2006: Roger Kornberg - Kornberg dissected the fundamental process of DNA to RNA transcription in meticulous detail over two decades. The work involved pinning down the positions of dozens of proteins assembled in a precisely orchestrated circus.
2009: Venki Ramakrishnan, Tom Steitz and Ada Yonath - Another molecular machine of profound importance - the ribosome. Not only did the fearsome structure of this gargantuan assembly of proteins and RNA yield to crystallography but it also validated one of the most startling and significant observations in the history of biochemistry - the ribosome is a ribozyme.
2011: Dan Shechtman - Caused a paradigm shift, albeit not in protein crystallography. Interestingly chemists were lukewarm even about this prize, relegating it to metallurgy or even physics rather than chemistry.
2012: Robert Lefkowitz and Brian Kobilka.
A few observations. There have been a total of 11 Nobel Prizes awarded since 1954 to x-ray crystallographers. That's not a lot and certainly nothing to complain about. There's of course more awarded to biochemists in general, but even there the count is 24 prizes since 1950. The crystallography prizes seem to become more frequent as we approach the 90s and the twenty-first century, and the reason is probably that the technology and methodology made it finally possibly to tackle the structures of fundamental entities like the ribosome and ion channels which couldn't be addressed before. It's also important to emphasize that each one of the protein structures provided insight into an important physiological process which involved a lot of actual, bond-breaking and bond-making, chemistry. It's natural for a chemist to lament his favorite field, reaction or molecule not winning a prize but the truth is that this reflect a provincialism that ignores chemistry's immense reach.

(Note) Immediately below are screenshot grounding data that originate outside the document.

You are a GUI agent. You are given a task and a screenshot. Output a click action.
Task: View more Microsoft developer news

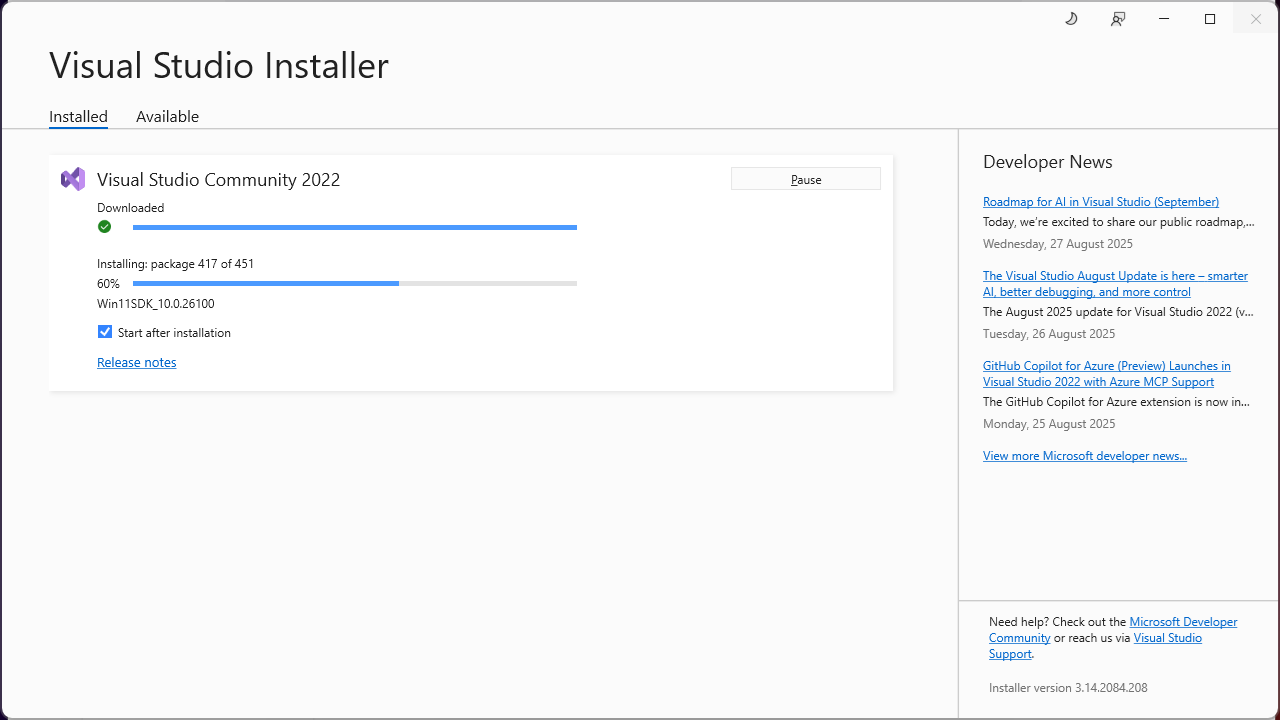1084,456
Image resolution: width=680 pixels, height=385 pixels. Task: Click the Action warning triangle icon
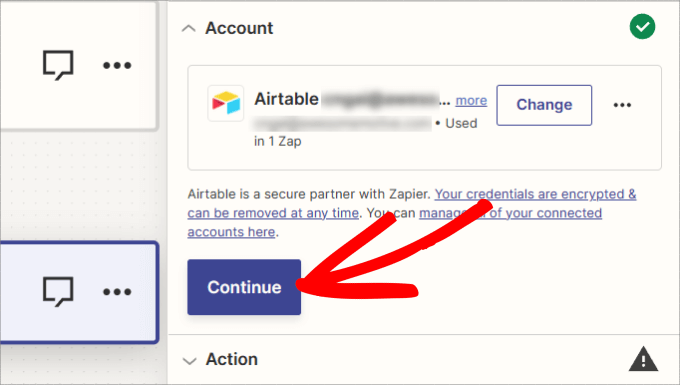644,359
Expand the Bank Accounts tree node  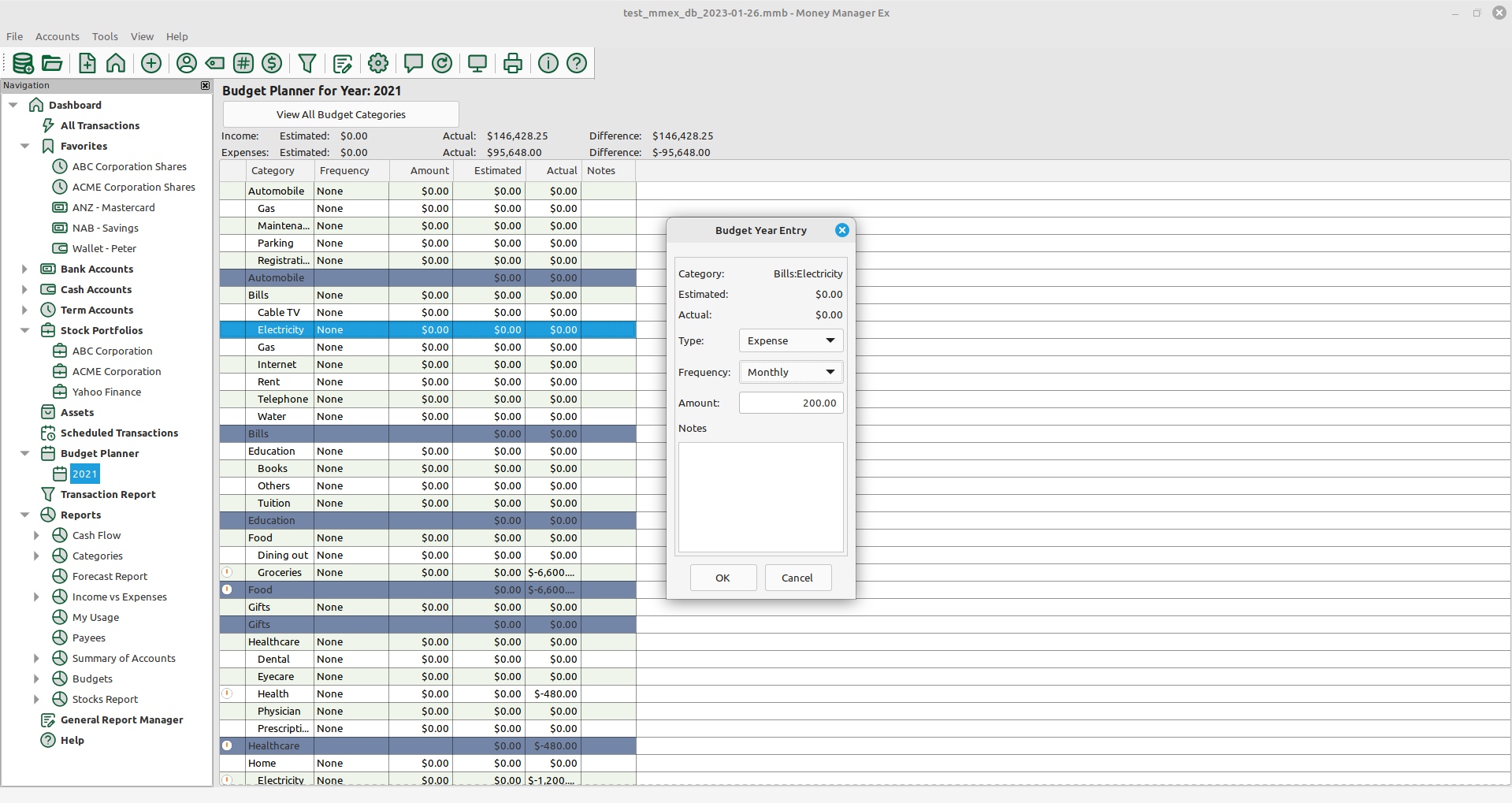24,269
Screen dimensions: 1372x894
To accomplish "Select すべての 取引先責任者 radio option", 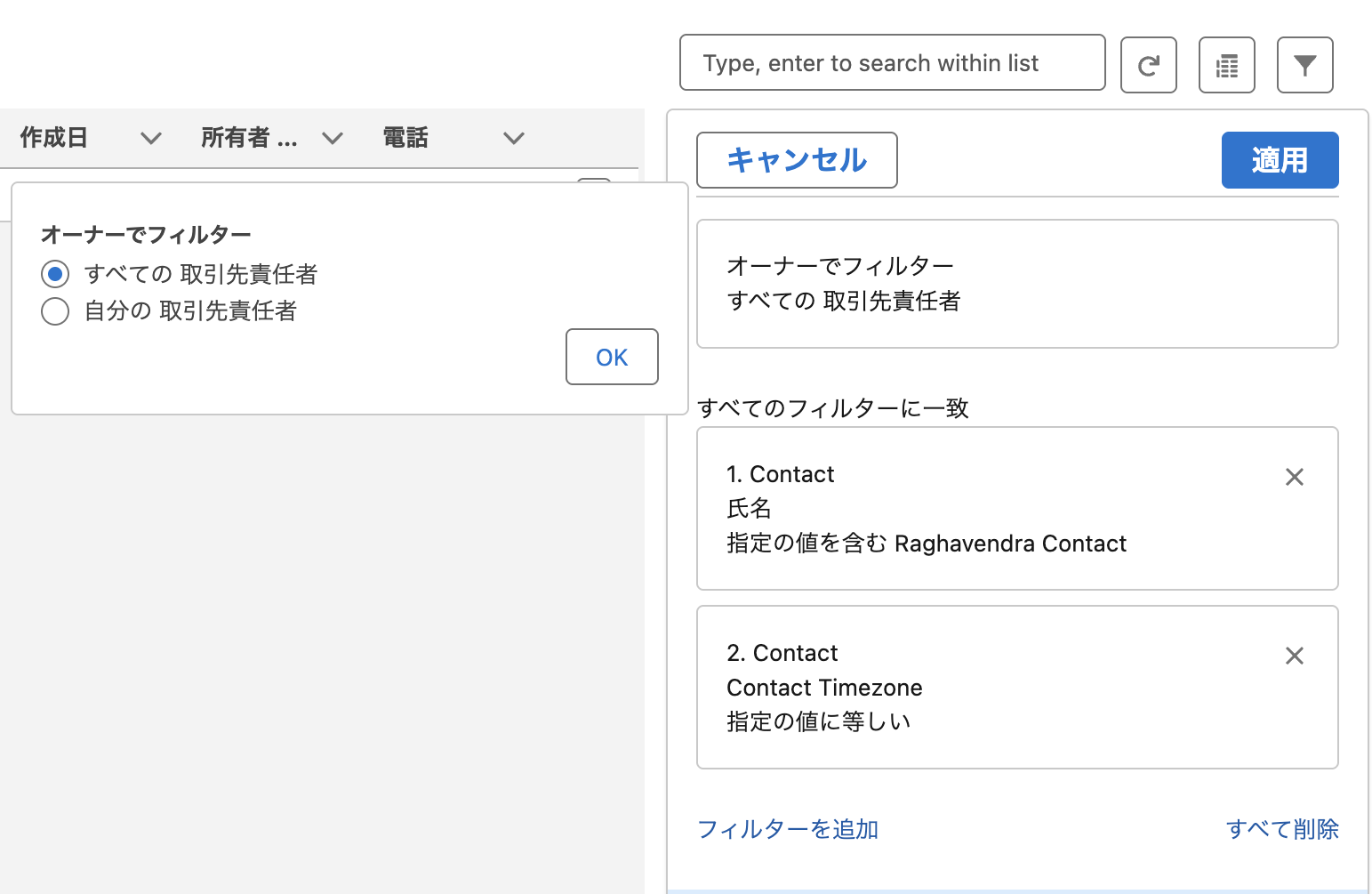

What's the future going to look like? Nobody can say for sure, but the increasing number of prizes awarded to biochemists and crystallographers since the 80s seem to indicate that this trend will continue, with prizes awarded even more frequently to protein crystallographers and molecular biologists. And this shouldn't be surprising. We are finally at a stage when we can use the full set of physical and chemical tools at our disposal to tackle the big biological and medical questions of our time. Chemistry through its use of structure determination techniques and small molecules will allow us to interrogate the function and find out the structure of increasingly complicated biological assemblies.
But the take-home message is that any future chemistry Nobel Prizes awarded to "biologists" will only showcase the growing power of chemistry and spectroscopy to uncover life's deepest secrets. Synthetic and systems biologists for instance are just getting started in engineering cells and organisms and even that is chemistry. The location of the essence of biological existence in life's constituent molecules was one of the most revolutionary discoveries of all time. It seems fitting that this paradigm will shine in all its glory in the twenty-first century. Rather than resign themselves to what they see as an inevitable fate, chemists should celebrate this development as the ultimate manifestation of the power of chemistry in illuminating structure and function.